#### Exercises to complete
a – Reproduce the part of the column on the Hamakua youth forum starting with "By Carol Yurth" and going on through "and their families.".
b – According to the column on the Hamakua youth forum, where does the Hamakua Community Forum on Youth meet on Thursday, Jan. 17?

#### Excerpted text
# # #
Carol Yurth’s column is published every Sunday and spotlights activities on the Hilo-Hamakua coast. She welcomes items for her column. Reach her by mail (46-1240 Kalehua Road, Honokaa HI 96727) at least 10 days before the requested publication date, call her at 775-7101, or e-mail waiukahenutz@gmail.com.
By Carol Yurth
The newly formed Hamakua Community Forum on Youth meets Thursday, Jan. 17, at 6:30 p.m. at the North Hawaii Education and Research Center to continue its efforts to create solutions to challenges facing local youth and their families.
Co-sponsored by the Hamakua Youth Foundation and the North Hawaii Drug Free Coalition, The Third Thursday Thrive Group will host the gathering as part of its ongoing efforts to stimulate community involvement and volunteerism. The Jan. 17 meeting is the second round of a long-term process to create a locally focused, grassroots effort to discuss the challenges facing Hamakua area youth.
# # #
#### Provided records

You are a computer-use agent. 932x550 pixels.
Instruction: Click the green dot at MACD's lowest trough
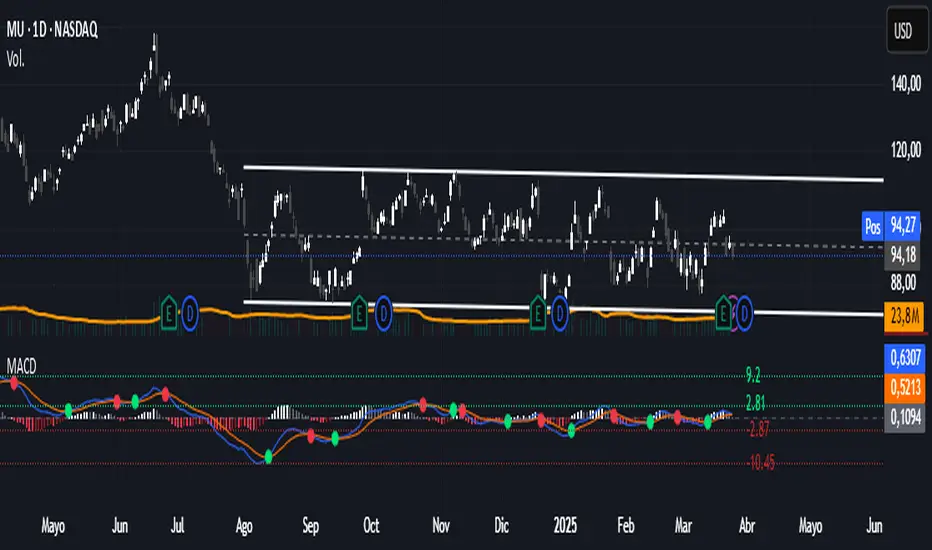268,458
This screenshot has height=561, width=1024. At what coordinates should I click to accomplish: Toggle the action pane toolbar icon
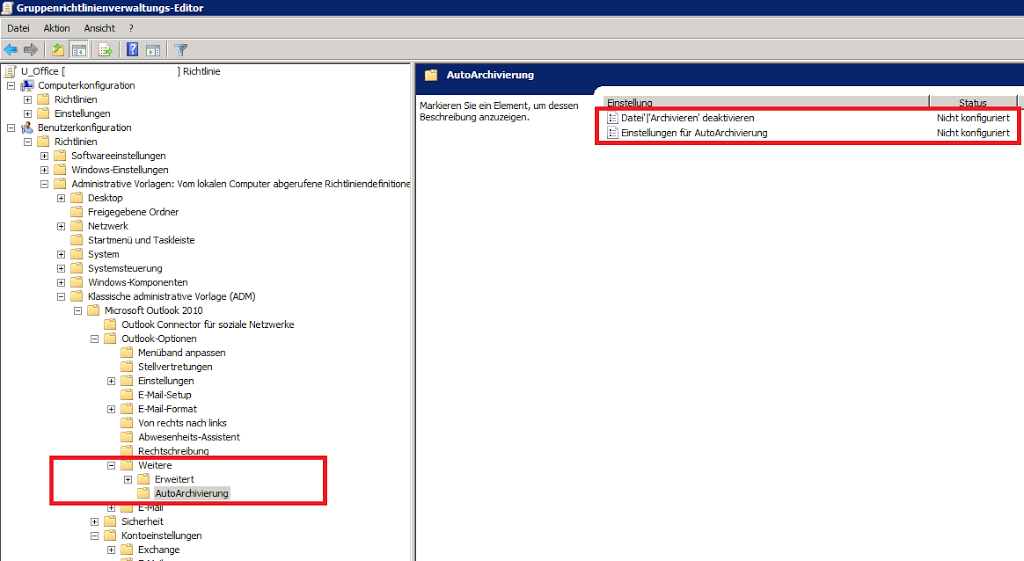click(152, 49)
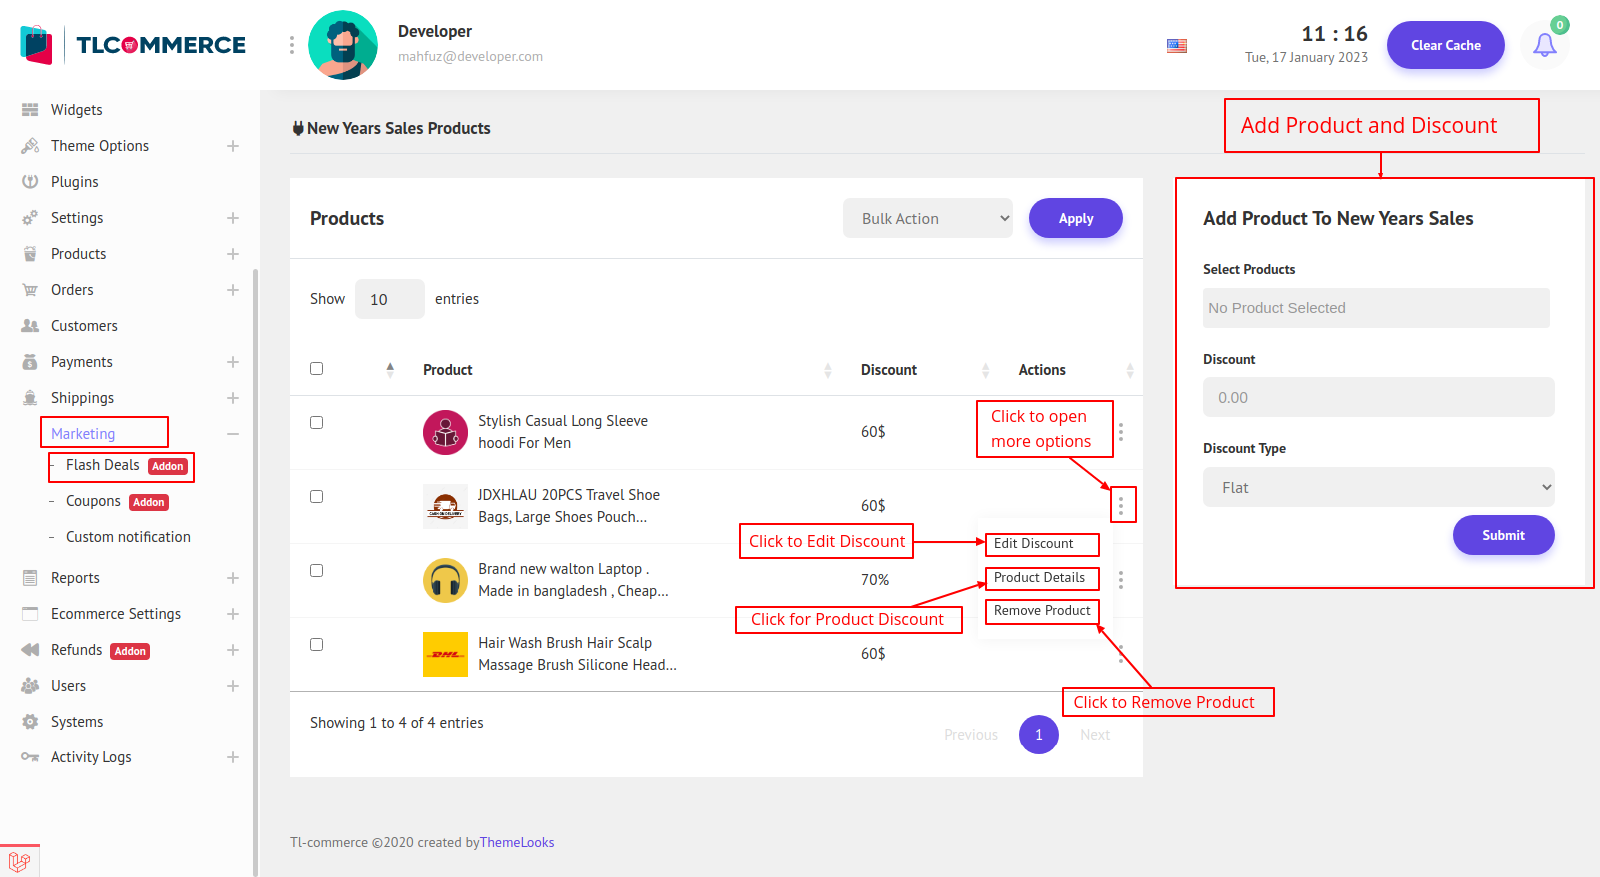This screenshot has height=877, width=1600.
Task: Click the Laravel debug icon at bottom left
Action: [x=19, y=861]
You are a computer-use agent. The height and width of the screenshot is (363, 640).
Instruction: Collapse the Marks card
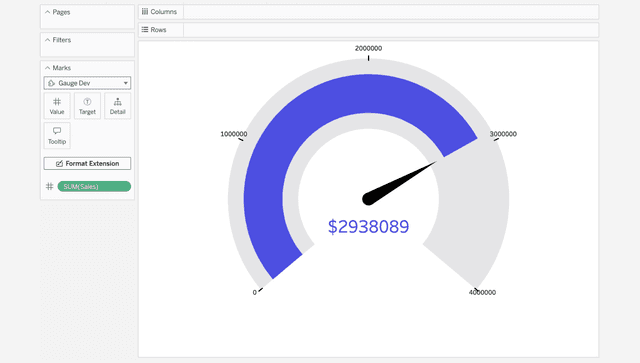(47, 68)
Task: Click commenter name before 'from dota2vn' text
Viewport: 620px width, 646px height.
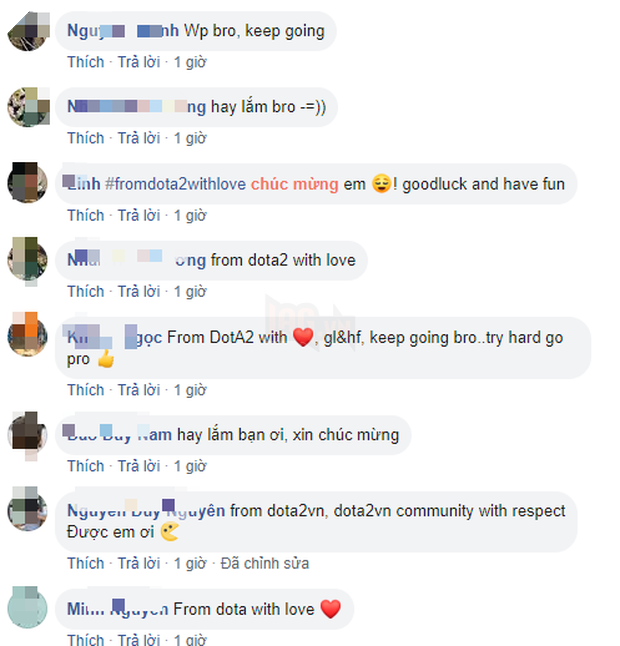Action: tap(146, 510)
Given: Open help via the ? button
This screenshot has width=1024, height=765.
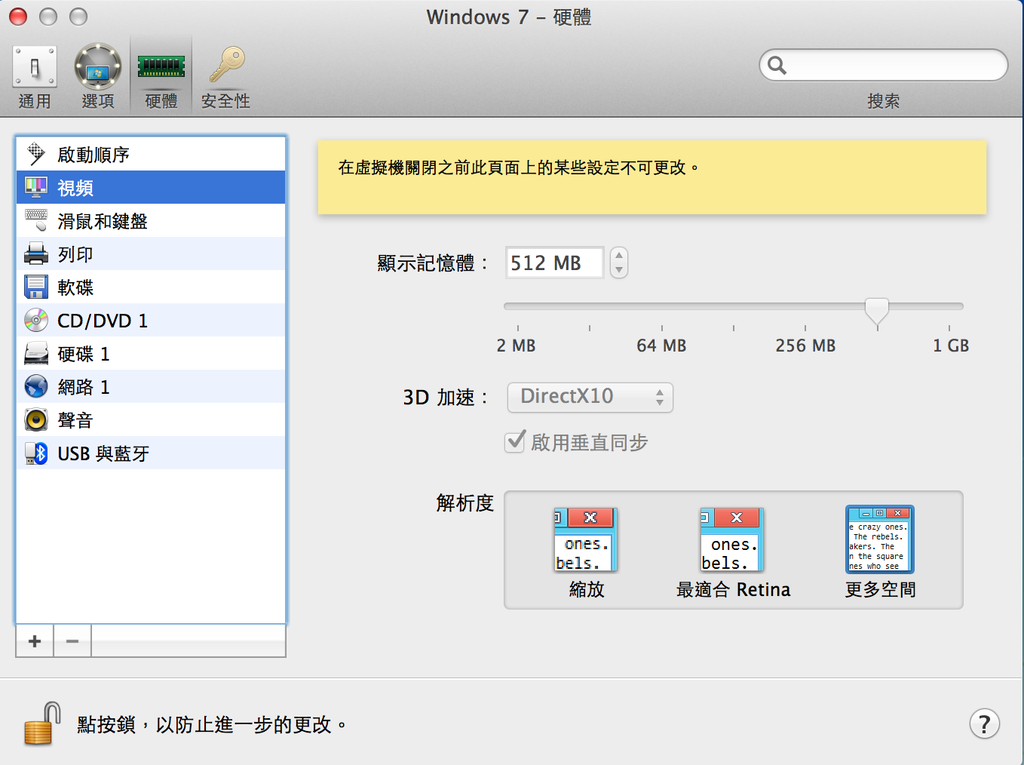Looking at the screenshot, I should 985,723.
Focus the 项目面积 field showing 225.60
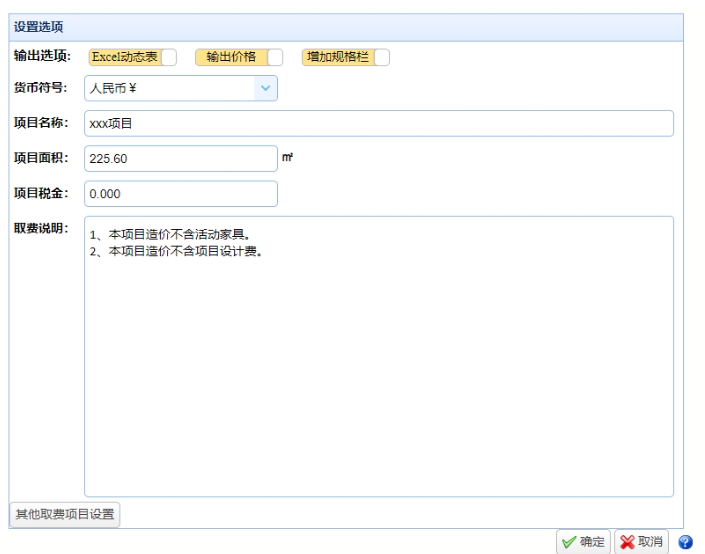705x554 pixels. 180,159
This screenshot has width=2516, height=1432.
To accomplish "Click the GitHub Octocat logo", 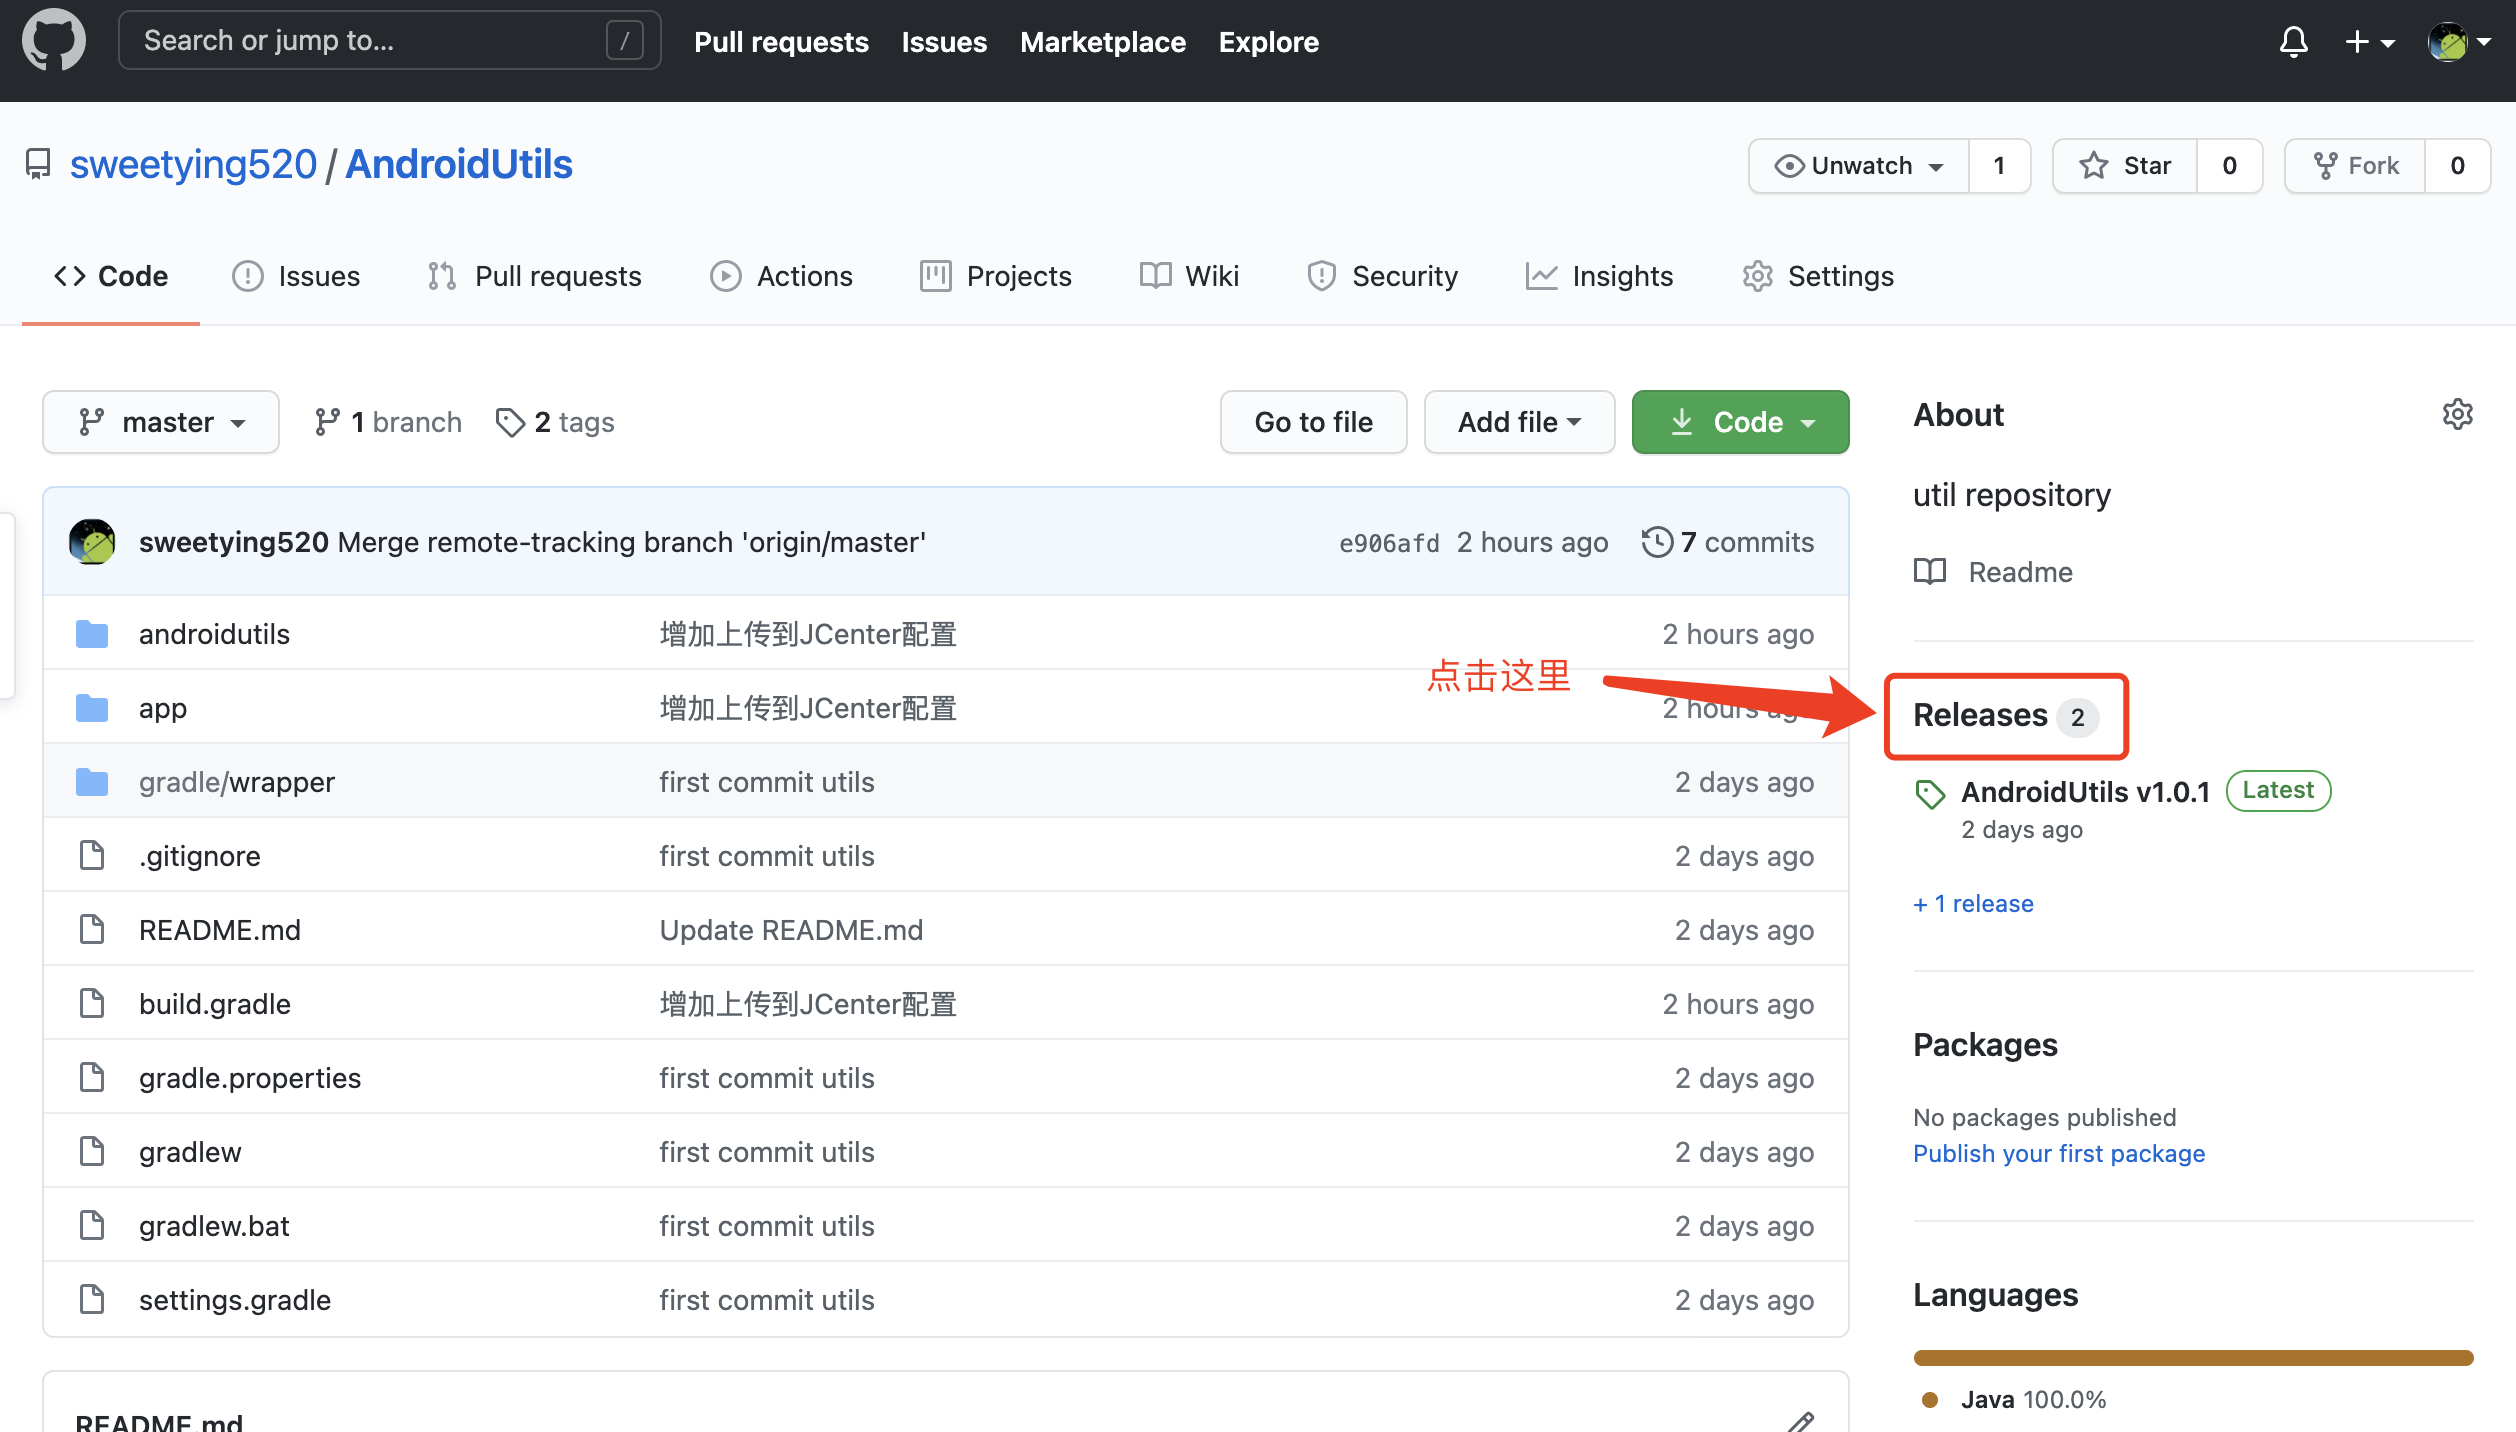I will (54, 41).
# # #
#### Solutions below
a –
By Carol Yurth
The newly formed Hamakua Community Forum on Youth meets Thursday, Jan. 17, at 6:30 p.m. at the North Hawaii Education and Research Center to continue its efforts to create solutions to challenges facing local youth and their families.

b – At the North Hawaii Education and Research Center.